Tumors will be self explanatory. I lost a beautiful Welsummer rooster to throat cancer. He was approaching his 2nd birthday so I was watching him carefully. Suddenly I noticed he was losing weight. A few weeks later I saw him struggle to swallow scratch grain I had tossed to him. I picked him up, rubbed his throat and encountered three huge tumors under his wattles in his throat, hiding in plain sight. I set with him in my lap, petted him, talked to him, thanked him for taking care of my girls for me and how much he was loved, and got my .22 and released his spirit to fly free.

While culling the 11 birds that I had left from the original 30 odd birds of the original flock was painful, it was the right decision to make.

I currently have a flock of around 50 birds. Amish barnyard crosses, pure bred OEGB Silver Duck Wing and BBR OEGBs. I have brought vaccinated chicks from the local Orschelns and two years ago I added Egyptian Fayoumis to the flock as they are not only vaccinated but naturally resistant to MD.

Knock wood, the mass exodus of birds has stopped in my flock. I have gone from losing 1-2 birds a week to maybe 2 a year.

I know it is there, lurking around, just waiting for a chance to surface again.

The question was asked about spraying your coop, your soil. You can spray your coop but remember what I said. MD is everywhere. Dander carrying the virus (which is how it spreads) can travel 5 miles and the virus can live in the soil for 7 years.

I do not let my birds leave our neighborhood. I have given my Barnyard specials to our next door neighbor to give them a start of birds and theirs' are doing well also. Somebody once asked me if they could scrape the soil to rid it of virus. Only, I told them, if you are willing to scrape your whole property, burn your house down, burn your out buildings down, enclose your whole property in an environmentally sealed habitat bubble, dress in an airtight contagion suit and...and well, I think you get the point.

Vaccinated birds? Worth a try. I'm having good luck with them. Are you going to lose a lot of birds? I'm sorry, the potential with Marek's is always there for that to happen.

A member here on Back Yard Chickens once told me after a rather tearful post about my dealings with the disease to hang on. It would get better. Sooner or later the deaths will taper off and I will lose only the occasional bird and that has happened. I wish I could remember who gave me that advice but God Bless You is all I can say because they were so right.

In the mean time my best advice is to go with an autopsy/necropsy if you can swing it but until then just consider it to be Marek's disease.

I read a painful number of medical studies in my research that while I'm a retired nurse, frankly made my brains hurt and one stands out.

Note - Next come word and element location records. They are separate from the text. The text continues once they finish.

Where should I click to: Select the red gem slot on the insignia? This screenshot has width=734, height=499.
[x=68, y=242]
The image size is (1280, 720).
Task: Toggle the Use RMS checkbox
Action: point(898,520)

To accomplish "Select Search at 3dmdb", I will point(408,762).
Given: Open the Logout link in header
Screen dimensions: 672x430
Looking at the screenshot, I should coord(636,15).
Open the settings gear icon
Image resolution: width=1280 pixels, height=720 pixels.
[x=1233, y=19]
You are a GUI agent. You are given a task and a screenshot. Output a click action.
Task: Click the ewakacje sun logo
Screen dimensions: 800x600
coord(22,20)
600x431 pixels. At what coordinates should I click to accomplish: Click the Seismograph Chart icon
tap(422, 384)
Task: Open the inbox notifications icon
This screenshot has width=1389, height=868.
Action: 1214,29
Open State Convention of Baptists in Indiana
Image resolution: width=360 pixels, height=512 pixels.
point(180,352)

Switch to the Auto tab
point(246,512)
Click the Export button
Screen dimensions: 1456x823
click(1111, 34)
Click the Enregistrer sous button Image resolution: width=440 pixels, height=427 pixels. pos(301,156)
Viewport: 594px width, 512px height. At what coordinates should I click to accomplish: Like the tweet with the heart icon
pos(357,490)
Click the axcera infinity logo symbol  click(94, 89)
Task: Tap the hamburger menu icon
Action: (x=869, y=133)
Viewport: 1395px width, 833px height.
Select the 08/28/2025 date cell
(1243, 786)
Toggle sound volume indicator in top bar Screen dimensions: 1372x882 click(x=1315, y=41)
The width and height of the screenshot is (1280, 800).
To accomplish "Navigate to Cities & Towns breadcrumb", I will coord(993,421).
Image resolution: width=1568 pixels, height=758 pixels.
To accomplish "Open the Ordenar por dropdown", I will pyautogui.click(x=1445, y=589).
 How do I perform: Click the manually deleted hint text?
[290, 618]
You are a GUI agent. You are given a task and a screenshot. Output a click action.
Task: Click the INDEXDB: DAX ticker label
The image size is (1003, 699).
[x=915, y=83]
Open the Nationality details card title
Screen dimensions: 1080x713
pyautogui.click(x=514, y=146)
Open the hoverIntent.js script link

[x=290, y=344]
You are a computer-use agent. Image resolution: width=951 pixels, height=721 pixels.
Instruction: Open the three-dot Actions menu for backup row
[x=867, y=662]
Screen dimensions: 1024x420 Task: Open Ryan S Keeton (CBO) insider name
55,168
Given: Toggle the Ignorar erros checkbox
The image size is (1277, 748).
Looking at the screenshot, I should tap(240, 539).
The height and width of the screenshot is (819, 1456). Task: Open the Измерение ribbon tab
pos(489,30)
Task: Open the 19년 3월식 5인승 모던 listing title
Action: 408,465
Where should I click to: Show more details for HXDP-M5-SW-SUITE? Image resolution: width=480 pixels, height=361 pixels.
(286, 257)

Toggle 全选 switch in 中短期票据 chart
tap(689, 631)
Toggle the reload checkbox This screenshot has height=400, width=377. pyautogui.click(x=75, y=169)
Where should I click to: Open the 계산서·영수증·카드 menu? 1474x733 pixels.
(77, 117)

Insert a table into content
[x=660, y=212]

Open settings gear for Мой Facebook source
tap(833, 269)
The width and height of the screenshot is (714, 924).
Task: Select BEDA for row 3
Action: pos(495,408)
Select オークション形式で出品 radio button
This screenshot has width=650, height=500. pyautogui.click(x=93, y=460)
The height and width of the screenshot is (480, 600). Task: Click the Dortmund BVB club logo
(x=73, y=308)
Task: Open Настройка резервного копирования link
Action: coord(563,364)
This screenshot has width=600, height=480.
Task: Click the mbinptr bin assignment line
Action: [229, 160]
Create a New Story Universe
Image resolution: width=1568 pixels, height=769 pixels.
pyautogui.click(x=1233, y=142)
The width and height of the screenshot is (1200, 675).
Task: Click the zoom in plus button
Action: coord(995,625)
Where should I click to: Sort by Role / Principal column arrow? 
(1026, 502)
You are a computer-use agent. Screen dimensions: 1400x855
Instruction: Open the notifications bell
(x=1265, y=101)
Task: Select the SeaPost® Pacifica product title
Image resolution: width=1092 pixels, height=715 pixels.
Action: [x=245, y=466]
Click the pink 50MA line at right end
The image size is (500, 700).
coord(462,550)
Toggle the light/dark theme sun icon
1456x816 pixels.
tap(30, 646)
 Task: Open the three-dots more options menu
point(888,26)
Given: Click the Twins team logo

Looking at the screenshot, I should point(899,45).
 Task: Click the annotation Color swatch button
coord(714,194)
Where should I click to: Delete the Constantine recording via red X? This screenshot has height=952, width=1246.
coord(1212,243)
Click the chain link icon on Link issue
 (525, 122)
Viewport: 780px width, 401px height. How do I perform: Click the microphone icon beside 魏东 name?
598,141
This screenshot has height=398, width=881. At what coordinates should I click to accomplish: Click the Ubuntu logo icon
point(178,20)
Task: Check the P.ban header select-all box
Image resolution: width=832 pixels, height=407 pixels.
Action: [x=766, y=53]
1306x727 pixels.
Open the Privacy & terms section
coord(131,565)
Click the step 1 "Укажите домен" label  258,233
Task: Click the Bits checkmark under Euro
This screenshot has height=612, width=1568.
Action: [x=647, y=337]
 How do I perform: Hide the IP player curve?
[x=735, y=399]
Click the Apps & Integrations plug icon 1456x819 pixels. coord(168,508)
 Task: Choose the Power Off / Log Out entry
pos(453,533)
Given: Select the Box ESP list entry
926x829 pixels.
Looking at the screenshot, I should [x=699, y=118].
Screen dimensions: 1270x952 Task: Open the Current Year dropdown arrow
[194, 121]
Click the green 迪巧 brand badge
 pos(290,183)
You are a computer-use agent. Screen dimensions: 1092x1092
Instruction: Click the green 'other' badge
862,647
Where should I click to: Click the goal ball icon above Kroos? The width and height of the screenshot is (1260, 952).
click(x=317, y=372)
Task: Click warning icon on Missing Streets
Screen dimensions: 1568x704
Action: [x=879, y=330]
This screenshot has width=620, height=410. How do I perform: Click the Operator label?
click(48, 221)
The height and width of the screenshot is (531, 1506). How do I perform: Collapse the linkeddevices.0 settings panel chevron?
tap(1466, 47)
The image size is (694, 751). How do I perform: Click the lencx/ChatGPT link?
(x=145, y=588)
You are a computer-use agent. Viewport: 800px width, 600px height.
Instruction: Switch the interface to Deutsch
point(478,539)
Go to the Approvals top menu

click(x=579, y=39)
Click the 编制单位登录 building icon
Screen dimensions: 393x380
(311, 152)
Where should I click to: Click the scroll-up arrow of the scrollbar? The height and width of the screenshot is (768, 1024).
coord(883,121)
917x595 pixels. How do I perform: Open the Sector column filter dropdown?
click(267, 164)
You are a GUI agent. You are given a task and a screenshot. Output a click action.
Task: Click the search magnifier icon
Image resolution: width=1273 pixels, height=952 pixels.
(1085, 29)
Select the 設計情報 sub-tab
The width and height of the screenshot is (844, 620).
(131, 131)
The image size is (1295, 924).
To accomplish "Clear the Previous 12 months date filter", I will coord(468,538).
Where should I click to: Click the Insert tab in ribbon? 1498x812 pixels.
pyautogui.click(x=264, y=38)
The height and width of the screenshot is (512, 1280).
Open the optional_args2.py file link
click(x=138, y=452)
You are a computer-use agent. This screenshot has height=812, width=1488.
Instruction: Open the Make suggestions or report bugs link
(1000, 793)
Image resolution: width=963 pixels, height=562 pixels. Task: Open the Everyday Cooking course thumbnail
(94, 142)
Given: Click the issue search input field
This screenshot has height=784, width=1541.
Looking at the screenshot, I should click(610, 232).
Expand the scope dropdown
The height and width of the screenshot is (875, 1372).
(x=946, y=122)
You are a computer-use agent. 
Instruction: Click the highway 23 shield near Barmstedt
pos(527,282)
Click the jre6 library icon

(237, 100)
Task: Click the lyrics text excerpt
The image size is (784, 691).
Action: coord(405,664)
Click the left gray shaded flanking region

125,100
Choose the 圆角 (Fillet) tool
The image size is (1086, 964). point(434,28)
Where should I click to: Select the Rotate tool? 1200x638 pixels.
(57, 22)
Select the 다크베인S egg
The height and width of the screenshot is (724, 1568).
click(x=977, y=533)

It said. If you have a bird mysteriously die for no obvious reason, it's probably Marek's Disease. In all honesty, that is stretching it a bit. Chickens, like sheep, just love to die, but I understood what they were saying now. Knowing that I have Marek's exposed birds, when one does die, my husband says, 'Marek's Disease?' and I just shrug and say 'yep'.

Except the one hen that died suddenly. Fine that morning, dead as a board that afternoon. I got up my nerve and cracked her open expecting Marek's related tumors. Nope. She died of a reproductive infection. I giggled with relief and at that moment knew my flock of spoiled fat birds had a chance. One had died from something other than Marek's disease.

But not knowing what is happening is stressful and painful. Please, if you can, find out for sure.

In the meantime. You aren't alone. There are a lot of us on BYC dealing with MD. It's not a club anybody wants to belong to but it has a lot of support and understanding folks to talk to.